Three more uFun Club scammers arrested in Phuket
Following a directive from public prosecutors to “continue hunting for” wanted uFun Club investors, police in Thailand have tracked down and arrested three more suspects.
A used car shop belonging to Natthinont Puttathammarong was raided, with at least one car on the premise belonging to other uFun Club scammers on the run.
During the raid police seized a Mercedes-Benz E 250 8 and an Audi A7, together worth more than 10 million baht.
“The Mercedes-Benz we seized belongs to Techasit Prasomsab, a UFUN suspect who is currently on the run,” revealed Consumer Protection Police Division (CPPD) Deputy Chief Angkul Klaikleung.
“Mr Natthinont admitted to police that the Mercedes-Benz belongs to Mr Techasit, and that he had his staff drive the car down from Phang Nga last week,” said Col Angkul.

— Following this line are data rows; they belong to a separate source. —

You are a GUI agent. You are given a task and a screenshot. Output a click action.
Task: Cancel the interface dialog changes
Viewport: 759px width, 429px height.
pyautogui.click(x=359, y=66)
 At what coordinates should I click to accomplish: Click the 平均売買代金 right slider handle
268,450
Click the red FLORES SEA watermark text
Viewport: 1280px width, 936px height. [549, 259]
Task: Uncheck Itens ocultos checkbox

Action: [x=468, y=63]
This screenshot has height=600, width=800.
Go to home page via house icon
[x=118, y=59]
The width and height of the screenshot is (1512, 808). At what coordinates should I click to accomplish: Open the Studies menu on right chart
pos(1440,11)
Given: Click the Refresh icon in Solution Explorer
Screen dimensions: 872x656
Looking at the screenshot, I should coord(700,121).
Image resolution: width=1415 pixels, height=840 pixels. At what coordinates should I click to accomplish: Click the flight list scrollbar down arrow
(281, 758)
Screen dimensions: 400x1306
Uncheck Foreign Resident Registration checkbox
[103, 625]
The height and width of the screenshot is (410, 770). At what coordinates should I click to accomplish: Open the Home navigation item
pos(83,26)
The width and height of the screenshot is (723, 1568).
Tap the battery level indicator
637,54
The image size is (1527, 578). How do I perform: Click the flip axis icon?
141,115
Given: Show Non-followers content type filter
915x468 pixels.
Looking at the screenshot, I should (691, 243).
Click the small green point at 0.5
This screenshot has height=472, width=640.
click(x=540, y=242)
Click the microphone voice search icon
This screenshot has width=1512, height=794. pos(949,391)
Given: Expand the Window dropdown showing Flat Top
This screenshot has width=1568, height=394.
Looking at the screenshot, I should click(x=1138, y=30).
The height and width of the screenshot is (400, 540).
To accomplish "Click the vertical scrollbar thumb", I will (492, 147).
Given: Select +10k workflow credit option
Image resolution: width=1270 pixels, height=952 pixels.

“Mr Natthinont said that Mr Techasit told him to sell the car. We believe this car was obtained with money from the illegal pyramid scheme.”
What with police hunting uFun Club suspects and cash being easier to hide, that uFun Club scammers are offloading their ill-gotten gains comes as no surprise.
The Audi meanwhile is being held, with police waiting on ownership documents to establish who owns the car and whether it is also tied to uFun Club.
Col Angkul explained that Mr Natthinont has been involved in the UFUN network in Phuket for more than two years, and has about 10 people below him in the pyramid.
It’s probably no coincidence that Techasit wanted to sell the car through Natthinont either, raising questions of whether he was involved in the sale of luxury cars to uFun Club investors and if so, how many.
Officers from CPPD arrested two more UFUN suspects in Phuket Town last night.
Nitiwat Thitipriyakon, 35, and his 35-year-old girlfriend, Konveena Leelaratrungruang – whose name has been changed from Panchita Mongkolnitisatian – have denied charges of gang defrauding and involvement in a transnational criminal network.
Gotta wonder if the name change came before or after the original uFun Club raids back in April..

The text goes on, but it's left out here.